Le premier est un homme d'affaires, depuis longtemps à la tête d'un grand établissement de New -York. Il est neurasthénique et souffre depuis des années de céphalée, d'insomnie, d'états d'anxiété. Il raconte en ces termes l'emploi de son temps : 

« Je travaille de toutes mes forces de huit heures du matin à dix heures du soir. Je n'ai pas le temps de manger; je prends mon repas le plus souvent debout, et il est généralement froid et peu appétissant au moment où je viens le prendre. A dix heures du soir, je suis tellement épuisé, que je ne puis arrêter mes livres de compte qu'au prix d'un très grand effort. Pendant la nuit, les affaires de la journée roulent confusément dans ma tête.

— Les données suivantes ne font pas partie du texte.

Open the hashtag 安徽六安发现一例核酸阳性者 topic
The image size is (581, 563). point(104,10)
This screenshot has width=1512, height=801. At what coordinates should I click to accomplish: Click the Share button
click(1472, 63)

Ce n'est que vers le matin que j'arrive à dormir quelques heures d'un sommeil agité. Au réveil, je suis épuisé d'une façon effrayante, et je suis obligé de prendre un peu de cognac pour être capable de travailler. » 

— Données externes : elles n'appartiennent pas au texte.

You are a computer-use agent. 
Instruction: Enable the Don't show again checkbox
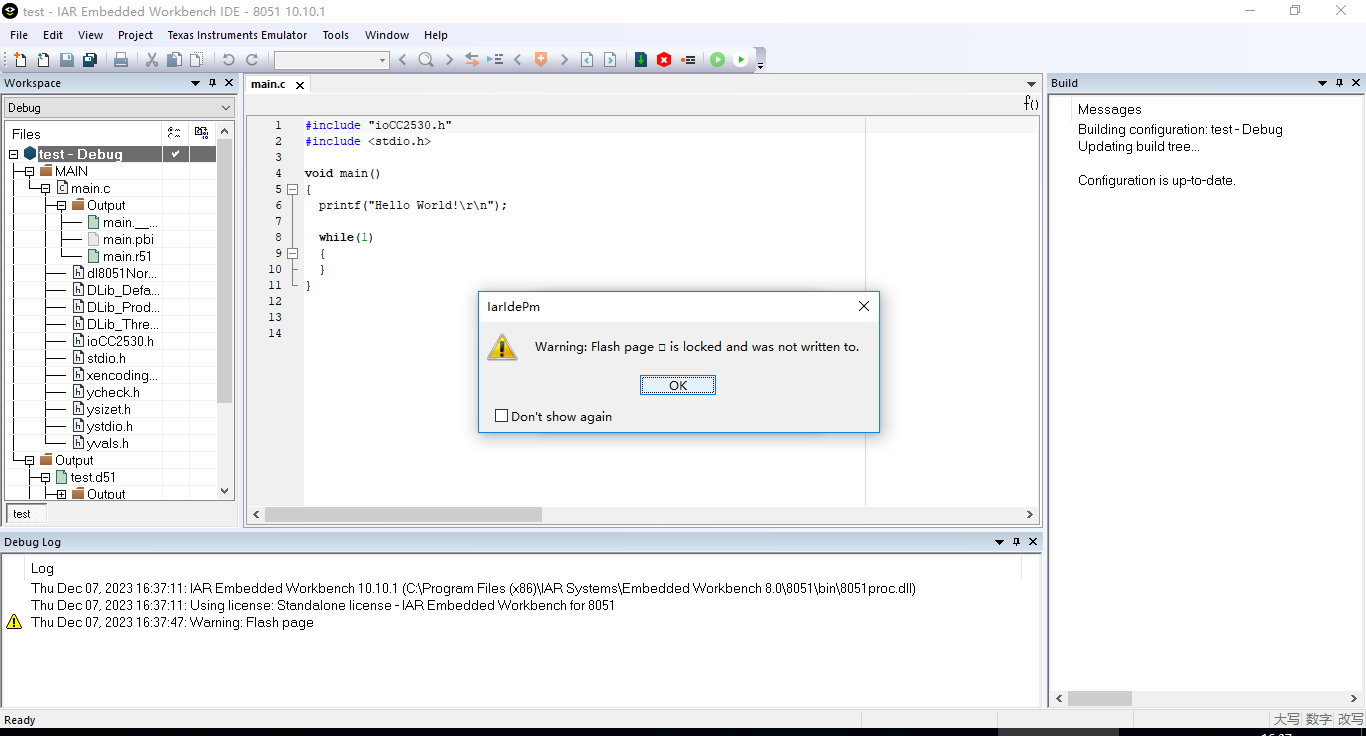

L'autre Américain, également neurasthénique, est un jeune négociant. Celui-là est agoragophobe, souffre d'insomnie et se trouve depuis plusieurs mois incapable de tout travail intellectuel. Il dépeint en ces termes sa vie de tous les jours : 

« Nous travaillons de huit heures à huit heures. Nous avons un quart d'heure pour dîner. Le soir, les affaires terminées, nous nous réunissons au café, entre jeunes gens ; nous mangeons, nous buvons et nous jouons jusqu'à deux ou trois heures du matin. Si je dois entreprendre un voyage le fais pendant la nuit, de façon à pouvoir consacrer toute la journée aux affaires. » 

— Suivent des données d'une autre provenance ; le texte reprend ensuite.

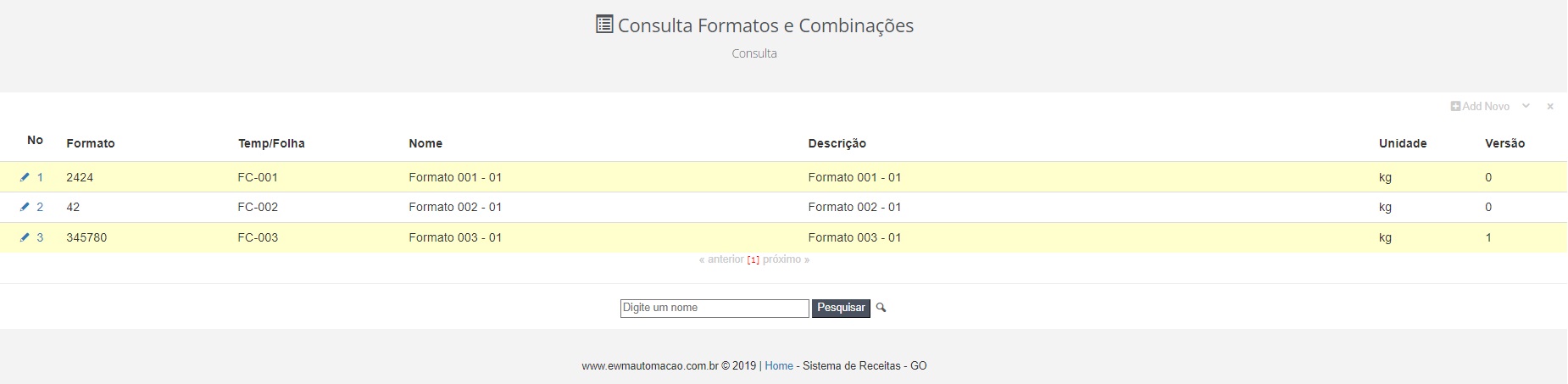Click the Nome column header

Et M. Ziemssen ajoute : faut-il s'étonner qu'un cerveau, maltraité de la sorte, à la fin refuse tout service? Que nous voilà loin de cette belle règle que Kant a proposée pour l'emploi du temps : huit heures de travail, huit heures de repos, huit heures de sommeil ! (p. 20-21)


Il s'en faut que tous les neurasthéniques aient cet aspect de dépression physique et morale. Beaucoup ont l'air de gens bien portants, du moins quand il ne souffrent pas de la forme sévère de l'atonie gastro-intestinale. Ils n'inspirent guère de sympathie et passent généralement pour des malades imaginaires. Ce sont le plus souvent des neurasthéniques héréditaires ou bien des industriels, des gens d'affaires, qui ont énormément travaillé, mais sans éprouver de grands revers de fortune. 

C'est sous cet aspect que se présente le plus souvent le mal américain, la neurasthénie des Américains du Nord. Voici en quels termes Beard a tracé la physionomie de ses compatriotes frappés d'épuisement nerveux : 

« La faiblesse nerveuse avec tous les symptômes que je viens de décrire se rencontre avec l'apparence d'une santé parfaite. Eu raison de leur irritabilité, de la variabilité et de l'incertitude des symptômes qu'ils présentent, les patients de cette catégorie excitent peu la commisération. Parfois ils ont de l'embonpoint et de l'activité ; ils sont en apparence frais, robustes, vigoureux. Il peut même arriver qu'ils engraissent, alors que leur état nerveux s'aggrave. Ils augmentent de poids lorsque les troubles des voies digestives disparaissent et font place à ceux du cerveau et de la moelle épinière. Cette modification trompe l'entourage, le médecin lui-même, et le patient excite moins de sympathie au moment où il en aurait le plus besoin. Il y a quatre ans, un homme politique éminent vint me consulter pour un ensemble de symptômes nerveux qui avaient été provoqués par un coup de soleil, ce qui n'est pas chose rare. C'était un homme d'une stature herculéenne ; or il me faisait une description de sa maladie tout à fait conforme à celle que nous sommes habitués à entendre sortir de la bouche d'une femme hystérique. Un médecin, venu chez moi pour me parler, traversa ma salle d'attente; il me fit avec étonnement cette remarque : « Tous vos malades sont de vrais géants. » 

Et cependant, parmi eux se trouvaient des cas très graves d'épuisement nerveux. On ne saurait trop le répéter : un homme peut avoir la plus robuste constitution et cependant son système nerveux peut être affaibli comme l'est celui d'une jeune fille hystérique qui ne quitte plus son lit. (p. 76-77)

Léon Bouveret, La Neurasthénie: épuisement nerveux, Baillière et fils, Paris,1891.


Remarque :

George Miller Beard (1839-1883) était un neurogue américain qui popularisa le terme de « neurasthénie », à partir de 1869.